▶ **Task to carry out**:
Repeat the data below, changing each "Where should I click to" to "Where do I click to" and keeping everything else the same.

▶ **Data entries**:
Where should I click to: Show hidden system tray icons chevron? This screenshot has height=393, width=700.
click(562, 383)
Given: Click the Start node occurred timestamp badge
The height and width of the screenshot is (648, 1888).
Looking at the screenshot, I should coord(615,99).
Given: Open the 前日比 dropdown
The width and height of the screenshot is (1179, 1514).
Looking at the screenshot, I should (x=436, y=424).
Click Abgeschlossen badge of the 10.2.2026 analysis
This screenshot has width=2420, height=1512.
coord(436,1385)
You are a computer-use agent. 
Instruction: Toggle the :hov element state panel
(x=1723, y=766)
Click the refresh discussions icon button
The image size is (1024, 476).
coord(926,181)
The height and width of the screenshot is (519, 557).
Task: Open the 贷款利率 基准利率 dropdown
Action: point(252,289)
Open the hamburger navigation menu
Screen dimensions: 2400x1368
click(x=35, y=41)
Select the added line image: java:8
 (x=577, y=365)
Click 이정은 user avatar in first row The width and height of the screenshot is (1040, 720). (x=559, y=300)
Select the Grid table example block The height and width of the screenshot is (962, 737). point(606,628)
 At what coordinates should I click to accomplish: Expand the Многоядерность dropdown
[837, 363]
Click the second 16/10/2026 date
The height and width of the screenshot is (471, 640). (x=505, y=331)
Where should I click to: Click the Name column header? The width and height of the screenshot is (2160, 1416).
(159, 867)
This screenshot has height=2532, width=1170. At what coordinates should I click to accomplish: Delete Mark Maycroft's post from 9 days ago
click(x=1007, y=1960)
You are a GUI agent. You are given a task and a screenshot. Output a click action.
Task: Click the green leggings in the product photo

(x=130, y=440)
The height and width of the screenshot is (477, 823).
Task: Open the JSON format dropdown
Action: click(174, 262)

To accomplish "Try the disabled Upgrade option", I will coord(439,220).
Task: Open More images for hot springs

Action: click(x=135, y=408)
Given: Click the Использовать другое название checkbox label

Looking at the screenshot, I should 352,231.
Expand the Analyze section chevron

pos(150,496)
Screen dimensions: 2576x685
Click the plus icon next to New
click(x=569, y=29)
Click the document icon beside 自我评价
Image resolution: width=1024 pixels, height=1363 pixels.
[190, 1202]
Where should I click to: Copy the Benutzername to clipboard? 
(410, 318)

▶ **Complete response**:
Where do I click to: Show hidden system tray icons chevron? This screenshot has height=393, width=700.
click(562, 383)
Given: Click the Start node occurred timestamp badge
The height and width of the screenshot is (648, 1888).
Looking at the screenshot, I should coord(615,99).
Given: Open the 前日比 dropdown
The width and height of the screenshot is (1179, 1514).
Looking at the screenshot, I should (x=436, y=424).
Click Abgeschlossen badge of the 10.2.2026 analysis
This screenshot has width=2420, height=1512.
coord(436,1385)
You are a computer-use agent. 
Instruction: Toggle the :hov element state panel
(x=1723, y=766)
Click the refresh discussions icon button
The image size is (1024, 476).
coord(926,181)
The height and width of the screenshot is (519, 557).
Task: Open the 贷款利率 基准利率 dropdown
Action: point(252,289)
Open the hamburger navigation menu
Screen dimensions: 2400x1368
click(x=35, y=41)
Select the added line image: java:8
 (x=577, y=365)
Click 이정은 user avatar in first row The width and height of the screenshot is (1040, 720). (x=559, y=300)
Select the Grid table example block The height and width of the screenshot is (962, 737). point(606,628)
 At what coordinates should I click to accomplish: Expand the Многоядерность dropdown
[837, 363]
Click the second 16/10/2026 date
The height and width of the screenshot is (471, 640). (x=505, y=331)
Where do I click to: Click the Name column header? The width and height of the screenshot is (2160, 1416).
(159, 867)
This screenshot has height=2532, width=1170. At what coordinates should I click to accomplish: Delete Mark Maycroft's post from 9 days ago
click(x=1007, y=1960)
You are a GUI agent. You are given a task and a screenshot. Output a click action.
Task: Click the green leggings in the product photo

(x=130, y=440)
The height and width of the screenshot is (477, 823).
Task: Open the JSON format dropdown
Action: click(174, 262)

To accomplish "Try the disabled Upgrade option", I will coord(439,220).
Task: Open More images for hot springs

Action: click(x=135, y=408)
Given: Click the Использовать другое название checkbox label

Looking at the screenshot, I should 352,231.
Expand the Analyze section chevron

pos(150,496)
Screen dimensions: 2576x685
Click the plus icon next to New
click(x=569, y=29)
Click the document icon beside 自我评价
Image resolution: width=1024 pixels, height=1363 pixels.
[190, 1202]
Where do I click to: Copy the Benutzername to clipboard? 
(410, 318)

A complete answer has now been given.